While affirming that our relationship is all of grace from salvation to heaven and that we don’t have to work to please Him, Jeffress notes, “The essence of the gospel is a changed life…Unfortunately, too many of us come to the cross ‘just as I am’, we receive our pardon from hell and we leave just as we were.” Why? “Perhaps the reason our faith seems to make so little difference in our lives is that we’ve clouded Christianity with secondary concerns and missed the core issue….God understands that the basic issue in life is the condition of our heart. Unless our heart is right, nothing else is right.” I think he rightly notes that we usually get this precisely backwards, attempting behavior modification without deep heart transformation.
Clearly influenced by Dallas Willard’s Renovation of the Heart, Jeffress defines the life of a disciple as resembling Jesus in “attitudes, actions and affections”, all of which arise from the power of a heart being powerfully transformed by the Spirit. That power is unleashed by the desire of the disciple to change an area of life, a detailed plan and the discipline to stick with it. The rest of the book follows that outline as applied to six key areas: forgiveness, obedience, trust, contentment, service, and prayer.
Jeffress writes like the pastor he is, with a warm tone and clear Biblical basis and application. He doesn’t plow any new ground here, but it will be helpful to get a long-time disciple unstuck or younger Christians solidly rooted with significant spiritual habits for a lifetime. There is also a helpful discussion guide for small groups.
The second work also “looks” at a disciple’s growth from the inside out.
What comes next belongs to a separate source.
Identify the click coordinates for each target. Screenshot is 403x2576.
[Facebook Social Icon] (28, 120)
In Eyes Wide Open: See and Live the Real You (Waterbrook, 2009), Las Vegas pastor Judd Wilhite invites disciples to put on new spiritual lenses to combat the natural distortion of the heart that can affect every area of our lives. He sees himself as “a guide” that can help disciples navigate the occasionally challenging and risky journey of re-visioning four areas: God, personal identity, life change and influence through life.
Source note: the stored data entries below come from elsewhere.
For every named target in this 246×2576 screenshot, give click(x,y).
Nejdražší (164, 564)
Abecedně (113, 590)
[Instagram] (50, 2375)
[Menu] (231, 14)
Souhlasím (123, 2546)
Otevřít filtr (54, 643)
Our vision of God must be rooted in a grasp of His deep Father-love and “uncensored grace” towards us — even when we are terribly flawed. “Uncensored grace is not simply grace for when we first come to faith; it is grace for each day after, as we fail and struggle….a work of transformation over an extended period of time.” While similar to Jeffress’ point, the sense of affirmation is stronger, which propels into the second area of our identity. Self-image, like a funhouse mirror, can be distorted based on performance, others’ opinion, etc. But God chooses and remakes His followers as saints, priests, slaves and servants. Wilhite says “to see yourself as an accepted follower of Christ will affect how you behave as well,”
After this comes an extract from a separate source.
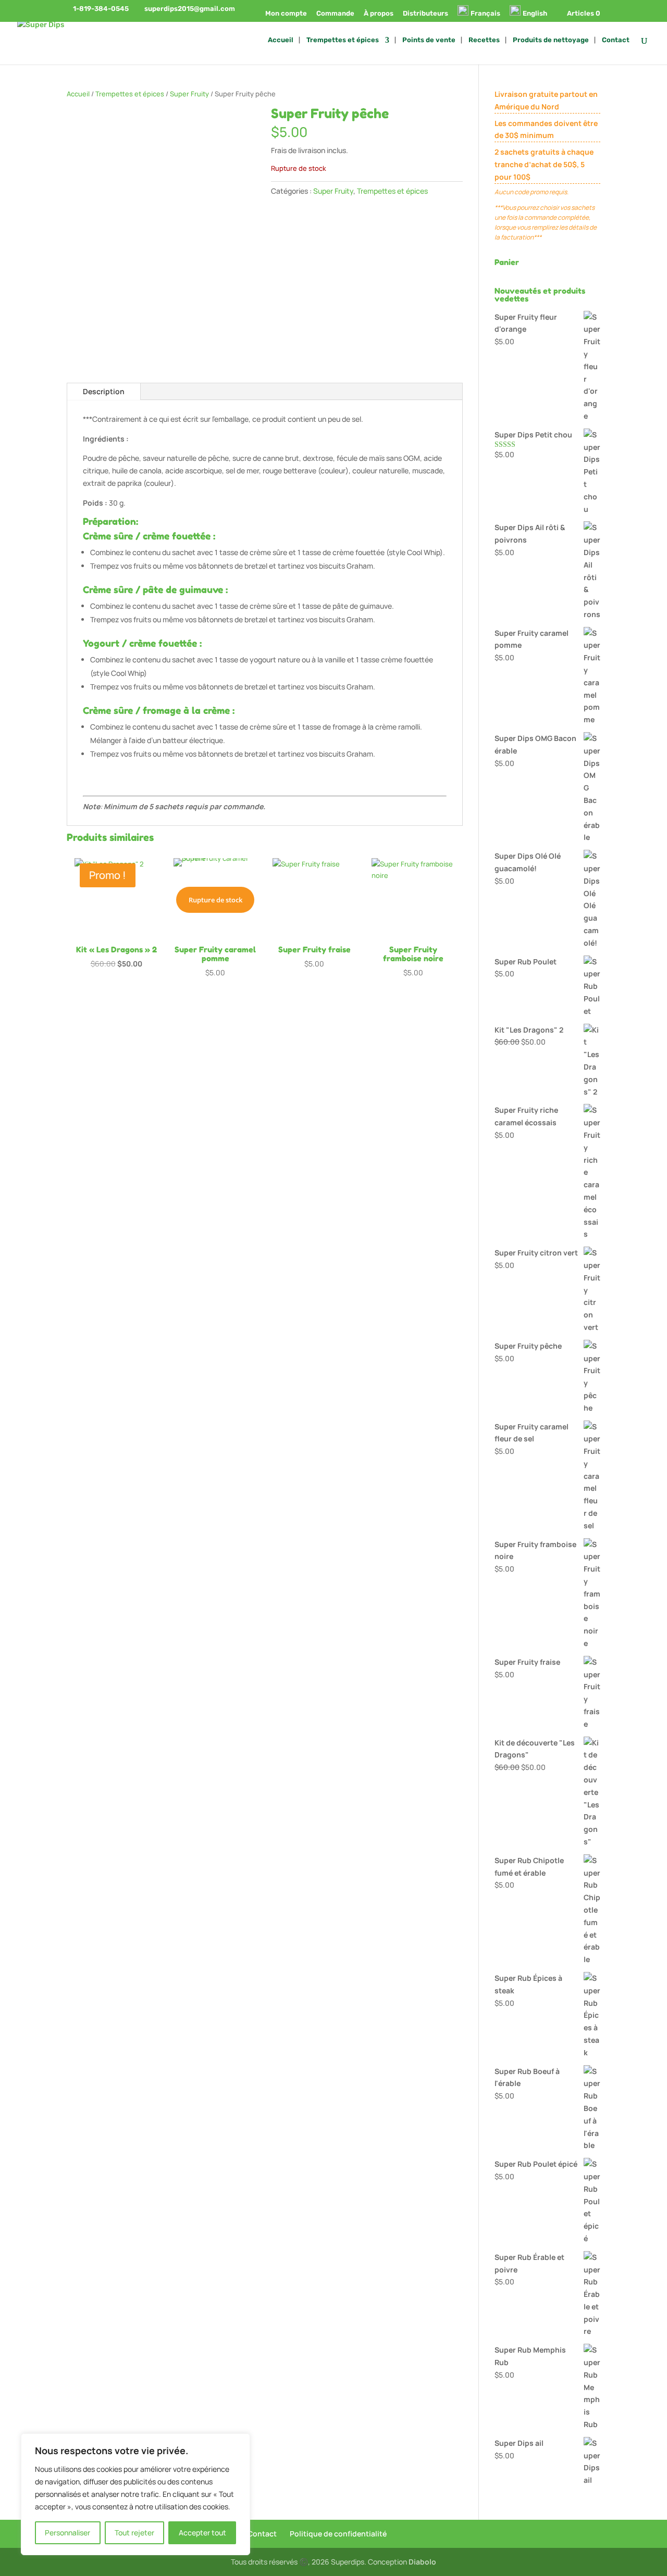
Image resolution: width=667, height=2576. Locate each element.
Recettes (484, 40)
A new identity propels us to look afresh at the concept of life change. And that is the point: “ the adventure is not just seeing with less distortion, but living with less distortion.” The life is the process of becoming more like Jesus over time, more like the you God has always seen, without masks or secrets, but with authenticity. That requires a retooling of our thought life and a constant filling by the Spirit. None of this change is possible in isolation; deep connection the community of faith is required.
Finally, living with eyes wide open means that we look at our influence in the world differently as well. This is probably Wilhite’s most thought-provoking work. “If we focus exclusively on individual transformation…then we have only seen half the story of what God desires for us. The full story includes our call to create culture and restore it.” Christ-followers make a larger difference with simple engagement of love—one person at a time. Wilhite asserts that “the culture war is over. And we lost.” That means we relate to others with the same grace that we have received, confident in the hope that God is in control of all things.
Wilhite’s work is carried by a nice blend of narrative–stories from his ministry in Las Vegas — and Biblical principle. His heart for disciples to know grace and live out grace pulses throughout. The only slight criticism (and it is slight) is that the Bible material (especially in the first two sections) tends to arise from a people-centered viewpoint more often than a God-centered one. I would argue that for most Christians, a clear vision of God’s glory apart from me is at least as distorted as our vision of God’s love towards me. That is mostly an interpretive bias; the truths communicated remain solidly evangelical.
These books could work well in tandem. Read Wilhites’s first to stir the heart towards a freshened walk with Jesus and then use Jeffress’ as the practical application of some aspects of life change from the heart.